## Work item
Every line holding the string "computer" should be copied from the listing.
────────
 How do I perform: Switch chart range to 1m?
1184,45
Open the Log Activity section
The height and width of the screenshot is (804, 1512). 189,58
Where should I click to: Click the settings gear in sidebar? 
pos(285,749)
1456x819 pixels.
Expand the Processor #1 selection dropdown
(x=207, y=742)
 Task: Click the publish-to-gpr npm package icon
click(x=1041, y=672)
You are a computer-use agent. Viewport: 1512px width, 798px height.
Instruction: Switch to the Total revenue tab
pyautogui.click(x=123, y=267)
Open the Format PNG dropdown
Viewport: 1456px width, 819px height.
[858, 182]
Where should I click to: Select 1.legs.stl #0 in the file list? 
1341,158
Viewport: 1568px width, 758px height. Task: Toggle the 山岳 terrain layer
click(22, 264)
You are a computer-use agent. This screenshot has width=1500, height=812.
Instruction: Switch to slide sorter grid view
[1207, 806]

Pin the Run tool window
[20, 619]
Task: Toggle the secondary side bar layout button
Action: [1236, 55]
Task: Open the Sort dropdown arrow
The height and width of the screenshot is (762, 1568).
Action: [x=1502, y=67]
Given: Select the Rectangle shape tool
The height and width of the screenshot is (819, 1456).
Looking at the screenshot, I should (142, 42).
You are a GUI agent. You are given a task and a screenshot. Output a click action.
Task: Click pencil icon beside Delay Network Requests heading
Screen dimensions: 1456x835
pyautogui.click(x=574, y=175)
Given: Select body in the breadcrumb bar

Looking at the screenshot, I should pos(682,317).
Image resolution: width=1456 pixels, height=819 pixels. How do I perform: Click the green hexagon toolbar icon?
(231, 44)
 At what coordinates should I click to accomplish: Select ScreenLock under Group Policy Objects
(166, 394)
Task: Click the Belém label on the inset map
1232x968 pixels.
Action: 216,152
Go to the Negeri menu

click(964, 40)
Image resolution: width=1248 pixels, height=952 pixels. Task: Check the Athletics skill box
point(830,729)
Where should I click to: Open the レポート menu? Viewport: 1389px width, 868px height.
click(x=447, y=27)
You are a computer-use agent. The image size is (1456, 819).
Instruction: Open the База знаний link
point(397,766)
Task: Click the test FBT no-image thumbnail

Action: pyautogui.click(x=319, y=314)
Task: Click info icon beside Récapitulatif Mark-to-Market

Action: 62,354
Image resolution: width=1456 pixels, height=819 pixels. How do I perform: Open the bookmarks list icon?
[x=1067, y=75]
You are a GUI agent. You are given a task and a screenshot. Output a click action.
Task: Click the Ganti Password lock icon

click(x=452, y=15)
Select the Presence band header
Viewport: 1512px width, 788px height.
────────
## Your solution
You are a computer-use agent. Viewport: 1512px width, 798px height.
You are a computer-use agent. This screenshot has width=1500, height=812.
You are a computer-use agent. The image size is (1456, 819).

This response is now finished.